Under the bill, which awaits Gov. Corzine's signature after its passage last week, the Attorney General's Office would assume oversight and monitoring of motor-vehicle stops by troopers, investigations of misconduct, and training and policies of the state police.
Corzine's advisory committee on police standards recommended the change more than a year ago to pave the way for the attorney general to petition a federal judge to lift the consent agreement.
The bill also codifies a series of changes made by state police during the monitoring. These include the installation of cameras in all patrol vehicles and the collection of data during motor-vehicle stops to make sure minorities are not disproportionately stopped or searched.

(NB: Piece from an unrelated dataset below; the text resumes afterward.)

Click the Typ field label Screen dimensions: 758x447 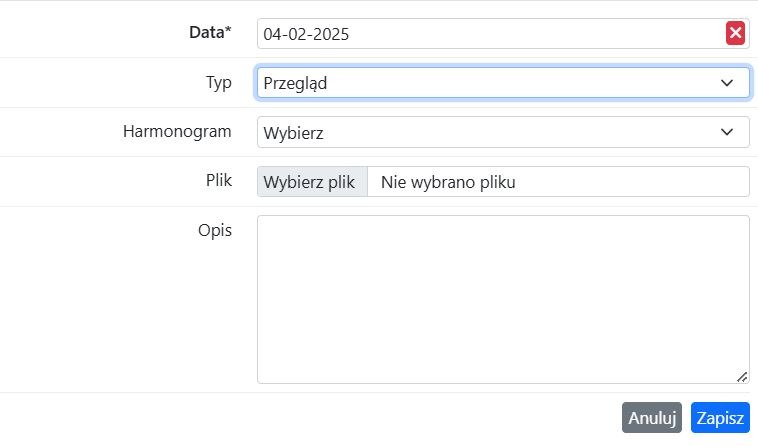219,83
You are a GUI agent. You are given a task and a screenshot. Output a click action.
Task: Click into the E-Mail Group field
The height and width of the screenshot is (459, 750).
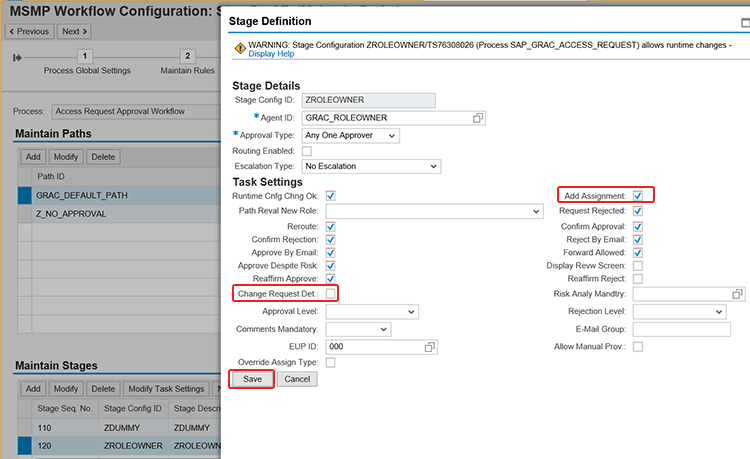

In 1999, the state agreed to the monitoring to avoid a civil-rights lawsuit after two white troopers wounded three unarmed minority men during a stop on the New Jersey Turnpike. Around the same time, several lawsuits alleged minorities were stopped and searched more frequently than other motorists.
"This closes a chapter where there were some problems with the state police," said Assemblyman Gordon M. Johnson (D., Bergen), one of the bill's sponsors. "What we're really doing here is cementing the changes that the state police have made already in moving in the right direction."
David Wald, a spokesman for Attorney General Anne Milgram, said Milgram believed the monitor's reports during the last few years "demonstrated the state police have achieved significant reforms and that this legislation makes sure the progress continues and there's not any backsliding."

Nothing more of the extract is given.